Ray Loriga. Foto: © Diego Lafuente

Ray Loriga. Foto: © Diego Lafuente

Letras

Ray Loriga quita hierro a la vida en su nueva novela: dos amigos se enfrentan al suicidio

En 'Cualquier verano es un final', excelentemente escrita, el autor observa con ironía la realidad desde su propio castillo de san Jorge

11 febrero, 2023 02:44

Al terminar Cualquier verano es un final de Ray Loriga (Madrid, 1967), el lector se queda con una extraña sensación de placidez, la que experimentaría en una situación como la que se describe en el último capítulo de la novela. Dos buenos amigos se sientan a la sombra de una parra, con una cerveza en la mano, mientras vislumbran, a lo lejos y entre ineludibles construcciones modernas, un retazo de mar. Guardan silencio porque no es necesario pronunciarse. No hay nada que hacer salvo observar, sentir la calma y respirar.

Cualquier verano es un final

Ray Loriga

Alfaguara, 2023. 241 páginas, 19,90 €

Ese final, que no por casualidad sucede en la costa de Portugal (un país que huele a saudade y que invita a ver la vida pasar), completa el círculo al reproducir el título del texto, y evoca, aunque solo en cierto modo, el de la película Con faldas y a lo loco de Billy Wilder. Recordemos que, ante la revelación de la falsa Daphne de su sexo real, el enamorado multimillonario Osgood Fielding III le responde que nadie es perfecto. Se trata de una coda inesperada que dilata el sentido de la obra, neutraliza el contenido moral, dispara el tono burlón e invita a no tomarse la realidad demasiado en serio. Pues bien, algo parecido sucede con el libro objeto de esta reseña.

En Cualquier verano es un final, Ray Loriga crea unos personajes a los que inexorablemente presta algo de sí mismo, como ocurre en toda ficción. Yorick, un poco bufón al igual que su homónimo shakesperiano, es un cultísimo editor de libros ilustrados y un maestro en el arte de mirar la vida desde la burla y el humorismo, sobre todo tras haber cumplido años y después de que le extirparan un tumor cerebral que le hizo perder un ojo, le dejó una parálisis facial permanente y, lo que es más destacado, lo puso al borde del fallecimiento.

A Yorick le une una profunda amistad con Luiz. Se trata de una atípica relación entre hombres, alejada de la habitual camaradería masculina cargada de testosterona. Luiz, según la poco fiable manera que tiene Yorick de referir las cosas, es una especie de alter ego suyo mejorado, más guapo, más delgado, más estiloso... El problema es que a Luiz, sutilmente cansado de vivir y temeroso de envejecer más de la cuenta (“Esto se me está haciendo largo”, dice), “le apetece” morirse, razón por la que se desplaza a una clínica suiza donde legalmente se practica la eutanasia.

Hasta allí le sigue Yorick con la intención de disuadirlo.
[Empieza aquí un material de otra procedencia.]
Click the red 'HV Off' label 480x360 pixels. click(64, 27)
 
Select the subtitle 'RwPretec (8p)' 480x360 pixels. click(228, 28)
La historia se desarrolla mientras los personajes van y vienen por diversas localidades (Rorschach, Santo Domingo, Venecia, Nueva York, Madrid, Lisboa, Setúbal o la diminuta Carvalhal), lo que añade una porosidad a la trama de corte barojiano y la sensación de vida que fluye.

La historia se desarrolla mientras los personajes van y vienen por diversas localidades, lo que añade una porosidad a la trama de corte barojiano y la sensación de vida que fluye

En la novela, excelentemente escrita, se percibe la melancolía del final del verano (toda una metáfora), cuando sentimos aprensión ante la desaparición de los días largos y perezosos porque sabemos que el tiempo huye irremediablemente. Ray Loriga observa la vida desde su propio castillo de san Jorge y lo hace con ironía y con humor, dándole otra vuelta de tuerca para que se manifieste con palabras inéditas. Por eso se hace preguntas (aparentemente en broma, aunque en el fondo trascendentales) alusivas a la existencia, a su fin, a la fe o a la absurda manía de etiquetar a los seres humanos.

Su verdadera intención es desdramatizar la realidad y mostrar que no hay que tomarse demasiado en serio el hecho de vivir, como tampoco el de morir. Porque, a pesar de su lacerante e incómoda mochila, Yorick se muestra como un antihéroe sin épica, una suerte de Lazarillo, Tristram Shandy o Bras Cubas (sobre todo cuando narra) a la moderna que, contemplando desde la atalaya de la edad y del dolor, solo pretende contar desactivando la pompa y la gravedad de la mirada. Con profundidad liviana.